• [Consignes]:
a – Répondez brièvement à ces questions sur le texte consacré à la raison pure :
(i) D'après la citation de Kant, par quoi commence toute notre connaissance ?
(ii) Quel nom le texte donne-t-il à l'entendement, en regard de la raison, faculté des principes ?
(iii) Que faut-il montrer pour justifier l'existence de la raison à titre de faculté originale ?
b – Transcrivez fidèlement le passage du texte consacré à la raison pure qui va de « Mais, pour justifier » à « ni de l’entendement. », ces deux segments compris.

De la raison pure comme faculté essentiellement distincte de l’entendement pur.

L’apparence dont il s’agit ici a son siège dans la raison pure. Mais qu’est-ce que cette raison pure ? Est-elle autre chose que l’entendement pur. « Toute notre connaissance, dit Kant (p. 359), commence par les sens, passe de là à l’entendement et finit par la raison. » Comment distingue-t-il cette dernière faculté de la précédente ?

Fonction de cette faculté.

Selon lui, la raison a pour fonction de ramener la pensée à sa plus haute unité ; c’est donc la faculté la plus élevée qui soit en nous. Elle se distingue de l’entendement en ce que, tandis que celui-ci peut être défini la faculté de ramener les phénomènes à l’unité au moyen de certaines règles, la raison est celle de ramener à l’unité les règles de l’entendement au moyen de certains principes. Elle est en ce sens, la faculté des principes (en entendant par là les derniers concepts auxquels puisse s’élever l’esprit humain), comme l’entendement est la faculté des règles.

Mais, pour justifier cette distinction de l’entendement et de la raison et l’existence de celle-ci à titre de faculté originale, il faut montrer qu’elle est en effet la source de principes ou de concepts qu’elle ne tire ni des sens, ni de l’entendement.

• [Matériel fourni]:
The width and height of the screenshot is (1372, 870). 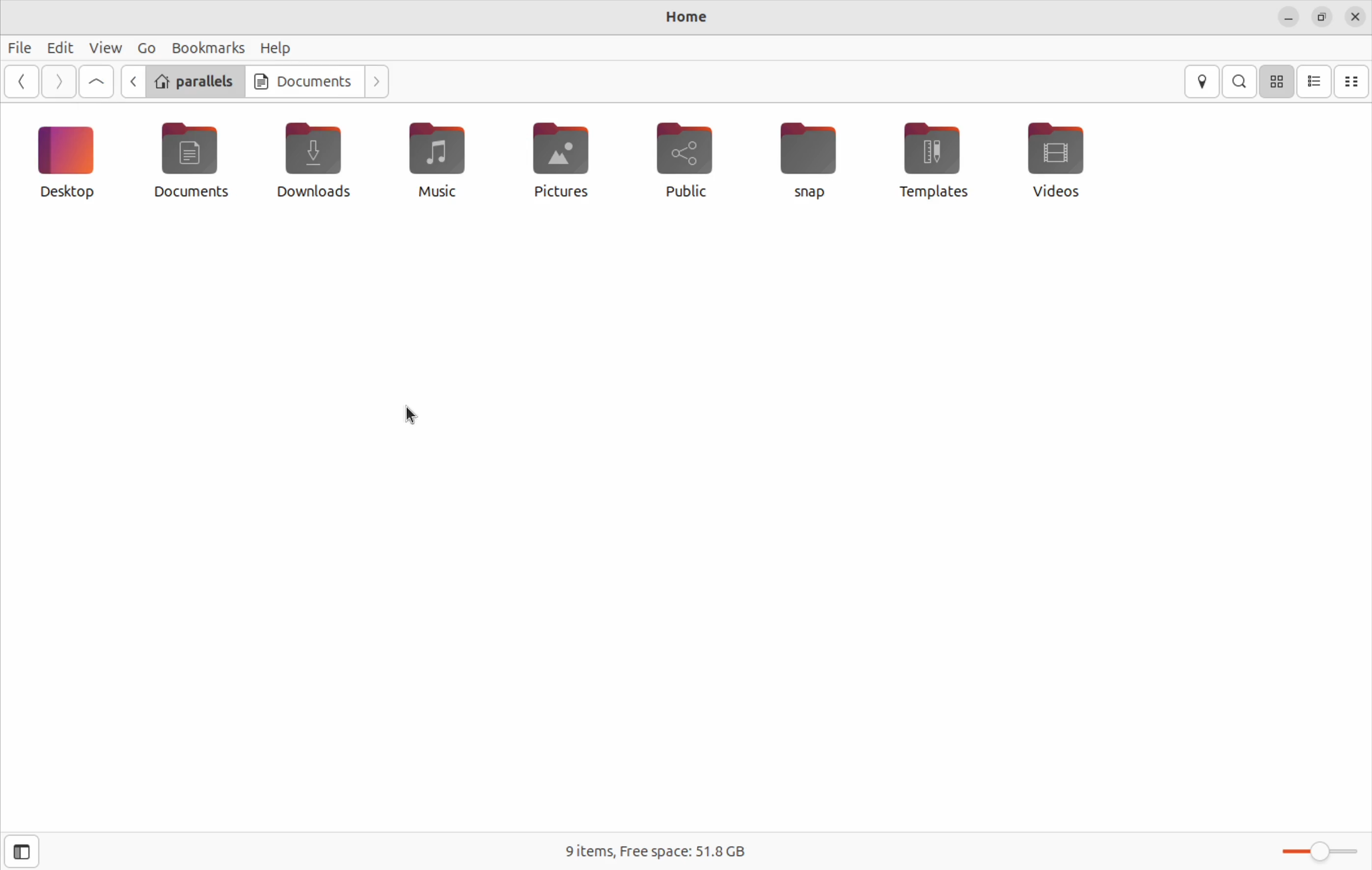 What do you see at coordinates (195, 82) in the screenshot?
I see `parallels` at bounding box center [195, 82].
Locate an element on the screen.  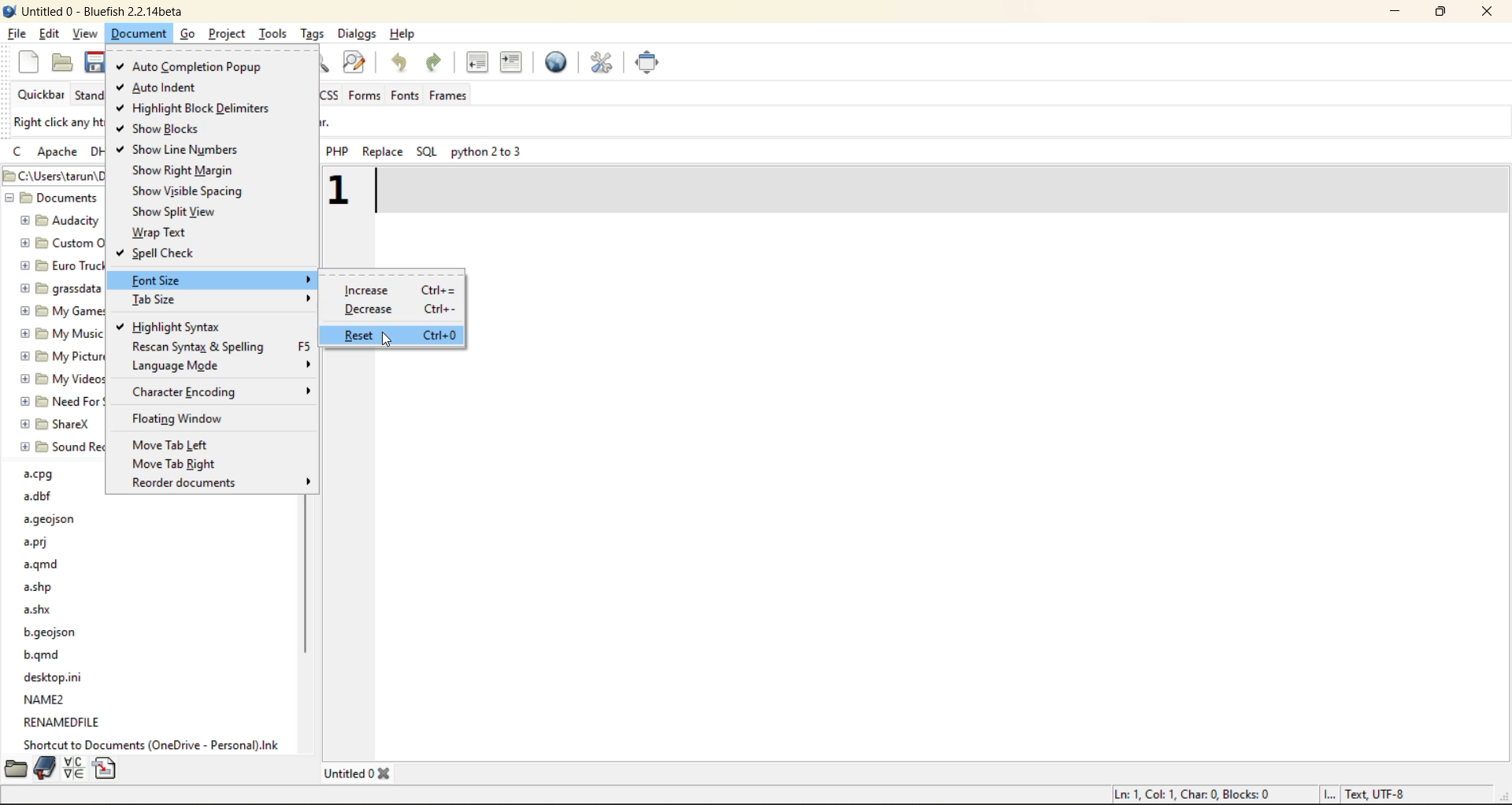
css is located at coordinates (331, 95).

• [Réponses dans l'ordre]:
a –
(i) Elle commence par les sens.
(ii) La faculté des règles.
(iii) Il faut montrer que la raison est la source de principes ou de concepts qu'elle ne tire ni des sens, ni de l'entendement.

b –
Mais, pour justifier cette distinction de l’entendement et de la raison et l’existence de celle-ci à titre de faculté originale, il faut montrer qu’elle est en effet la source de principes ou de concepts qu’elle ne tire ni des sens, ni de l’entendement.